**Record set:**

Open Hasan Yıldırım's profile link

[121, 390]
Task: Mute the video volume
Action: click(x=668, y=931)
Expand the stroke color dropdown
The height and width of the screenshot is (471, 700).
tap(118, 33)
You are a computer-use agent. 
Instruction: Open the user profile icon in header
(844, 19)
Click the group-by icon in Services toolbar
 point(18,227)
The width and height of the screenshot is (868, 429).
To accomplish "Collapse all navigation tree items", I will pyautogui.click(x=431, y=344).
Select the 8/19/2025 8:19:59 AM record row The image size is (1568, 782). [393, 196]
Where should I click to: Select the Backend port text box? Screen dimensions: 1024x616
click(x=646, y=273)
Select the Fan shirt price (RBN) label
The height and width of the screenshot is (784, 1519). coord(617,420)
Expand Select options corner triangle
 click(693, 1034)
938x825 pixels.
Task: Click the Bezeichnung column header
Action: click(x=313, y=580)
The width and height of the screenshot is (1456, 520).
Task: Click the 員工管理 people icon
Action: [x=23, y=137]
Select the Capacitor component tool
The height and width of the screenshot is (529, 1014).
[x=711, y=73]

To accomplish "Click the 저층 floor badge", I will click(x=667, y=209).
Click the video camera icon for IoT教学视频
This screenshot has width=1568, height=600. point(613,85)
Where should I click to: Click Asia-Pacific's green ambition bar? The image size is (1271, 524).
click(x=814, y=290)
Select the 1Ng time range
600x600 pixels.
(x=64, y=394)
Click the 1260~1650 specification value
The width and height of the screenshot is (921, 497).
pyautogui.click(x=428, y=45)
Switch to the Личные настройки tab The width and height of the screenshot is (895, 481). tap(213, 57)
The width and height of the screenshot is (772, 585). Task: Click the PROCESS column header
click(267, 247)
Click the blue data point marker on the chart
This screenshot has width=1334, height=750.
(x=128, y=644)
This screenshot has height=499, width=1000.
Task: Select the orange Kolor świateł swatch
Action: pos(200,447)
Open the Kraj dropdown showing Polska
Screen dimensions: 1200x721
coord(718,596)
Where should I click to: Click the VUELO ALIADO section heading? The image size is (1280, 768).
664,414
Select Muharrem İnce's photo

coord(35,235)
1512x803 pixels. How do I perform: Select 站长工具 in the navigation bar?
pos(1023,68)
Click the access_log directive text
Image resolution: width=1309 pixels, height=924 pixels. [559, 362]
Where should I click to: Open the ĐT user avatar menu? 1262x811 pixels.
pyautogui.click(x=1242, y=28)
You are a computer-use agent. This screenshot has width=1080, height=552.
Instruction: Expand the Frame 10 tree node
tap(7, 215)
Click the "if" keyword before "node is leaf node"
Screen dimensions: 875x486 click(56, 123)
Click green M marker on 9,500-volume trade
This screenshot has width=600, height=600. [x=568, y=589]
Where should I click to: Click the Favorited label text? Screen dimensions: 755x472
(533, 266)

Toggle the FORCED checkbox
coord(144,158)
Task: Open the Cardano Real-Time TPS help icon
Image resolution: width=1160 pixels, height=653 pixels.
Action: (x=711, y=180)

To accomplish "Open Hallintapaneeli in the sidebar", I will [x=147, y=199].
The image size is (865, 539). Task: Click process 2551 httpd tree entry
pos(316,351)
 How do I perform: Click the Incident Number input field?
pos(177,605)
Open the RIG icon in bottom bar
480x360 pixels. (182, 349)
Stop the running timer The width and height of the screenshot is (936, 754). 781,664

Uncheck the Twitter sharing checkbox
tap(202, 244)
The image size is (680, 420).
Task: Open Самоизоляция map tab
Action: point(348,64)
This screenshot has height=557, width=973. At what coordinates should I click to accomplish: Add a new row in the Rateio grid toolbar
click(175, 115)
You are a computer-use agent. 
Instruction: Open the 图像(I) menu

**Work to be completed:** Looking at the listing above, which lines hold "will"? Copy every such line.

**Output of the task:**
To accomplish "Collapse all navigation tree items", I will pyautogui.click(x=431, y=344).
To accomplish "Click the 저층 floor badge", I will click(x=667, y=209).
To accomplish "Open Hallintapaneeli in the sidebar", I will [x=147, y=199].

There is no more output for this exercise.